Mit Spannung wird dabei erwartet, ob der Papst bei seinen geplanten öffentlichen Auftritten die verfolgte muslimische Minderheit als „Rohingya“ bezeichnen wird. In früheren Reden hat er das Wort bereits verwendet – und sich damit Ärger mit der katholischen Kirche in Burma eingehandelt. Denn Burma lehnt den Begriff kategorisch ab. Der Staat erkennt die Rohingya nicht als Minderheit an, sondern sieht in ihnen illegale Einwanderer aus Bangladesch. Die Rohingya zählen deswegen auch nicht als Staatsbürger des Landes – einer der größten Streitpunkte der Krise. So warnte ein katholischer Kardinal bereits vor der Reise, die Bezeichnung zu verwenden: Das würde die Stimmung nur noch weiter anheizen, befürchtet er.

Viel zu früh für eine Rückkehr?

Entgegen den Schlagzeilen von vergangener Woche ist die Krise noch lange nicht gelöst. Am Donnerstag vereinbarte Suu Kyi mit dem bangladeschischen Außenminister, Abul Hassan Mahmud Ali, dass die Rohingya zwar wieder nach Burma zurückkehren sollen; hinter der Vereinbarung bleiben jedoch viele Fragezeichen. So haben sich die Parteien zwar darauf geeinigt, dass die Rückkehr in etwa innerhalb zweier Monate beginnen soll. Doch wann sie abgeschlossen wird, das haben die Parteien nicht festgelegt.

Es wäre jedenfalls eine kleine Völkerwanderung, nun in die andere Richtung: Schätzungen der Vereinten Nationen zufolge haben sich insgesamt rund 620.000 Rohingya in das Nachbarland geflüchtet. Der Großteil von ihnen erst in den vergangenen Monaten.

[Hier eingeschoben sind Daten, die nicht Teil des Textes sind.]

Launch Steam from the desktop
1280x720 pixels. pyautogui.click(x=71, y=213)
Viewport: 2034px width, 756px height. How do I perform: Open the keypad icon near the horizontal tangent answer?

Darüber hinaus sollen sich die Flüchtlinge ausweisen. Doch viele Rohingya dürften die nötigen Dokumente gar nicht mehr haben – falls ihnen Burma überhaupt jemals die notwendigen Papiere aushändigte. Fraglich bleibt auch, ob künftig für die Sicherheit der Minderheit in dem Land gesorgt ist. Angesichts zerstörter Dörfer ist auch unklar, wie die Rückkehrer in ihrer alten Heimat überhaupt untergebracht werden sollen. „Es ist viel zu früh, über eine Rückkehr zu sprechen, während noch immer Rohingya-Flüchtlinge über die Grenze nach Bangladesch kommen“, sagt Charmain Mohammed, Direktor für den Bereich Migration bei der Menschenrechtsorganisation Amnesty International.

Nächster Halt: Bangladesch

Er vergleicht die Situation in Burma mit dem Apartheidsregime in Südafrika – es sei sogar noch schlimmer. „Tausende werden in Lagern gehalten, in denen die Bedingungen wie in einem Konzentrationslager sind“, sagt der Aktivist. Wie offen der Papst die Zustände nun kritisiert, bleibt abzuwarten. Dass er deutliche Worte finden muss, wird auch von dem Land erwartet, das er direkt nach Burma bereisen wird. Es ist mit der Aufnahme der Flüchtlinge immer stärker überfordert: Bangladesch.